May 10-05

Past-E-Mail: Cam Notes - 2005: May: May 10-05
Preparing the ground    ...scroll down to share comments
Photo by Brita Haapala

Mary Drew at Pasty Central on Tuesday, May 10, 2005 - 06:38 am:

Farmers all over the North Country are getting ready for the busy spring planting of their various crops. Looks like Brita Haapala caught this one planting seagulls! :-> No, not really, he's most likely doing the dusty job of picking rocks, which is one of the many steps Keweenaw farmers have to take to prepare the ground before their crop can go in. Funny thing how those rocks just keep popping up year after year of removing them from the same acre of land.
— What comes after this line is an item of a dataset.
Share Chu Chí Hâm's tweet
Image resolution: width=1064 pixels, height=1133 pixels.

It truly is a dirty job, but somebody's got to do it! Bet the fellow in this shot was wishing he had a few more somebody's to help out.
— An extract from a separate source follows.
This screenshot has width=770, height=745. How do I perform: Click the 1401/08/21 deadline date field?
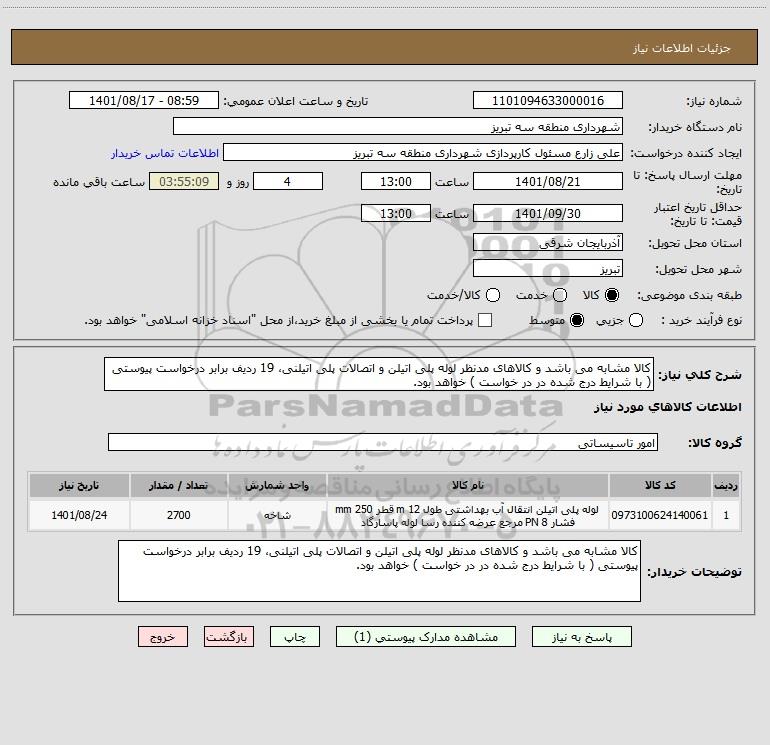(x=548, y=182)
By smf in troll land on Tuesday, May 10, 2005 - 06:50 am:

That definitely isn't a fun job (years ago, my grandfather had a huge garden and we picked rocks every spring, too). The guy in the picture can surely use some help.

By julie b., MI on Tuesday, May 10, 2005 - 06:51 am:

Ooooooooooh, looks like a nice crop of gulls again this year! They're tasty when they're young like that! Pick 'em early in the morning!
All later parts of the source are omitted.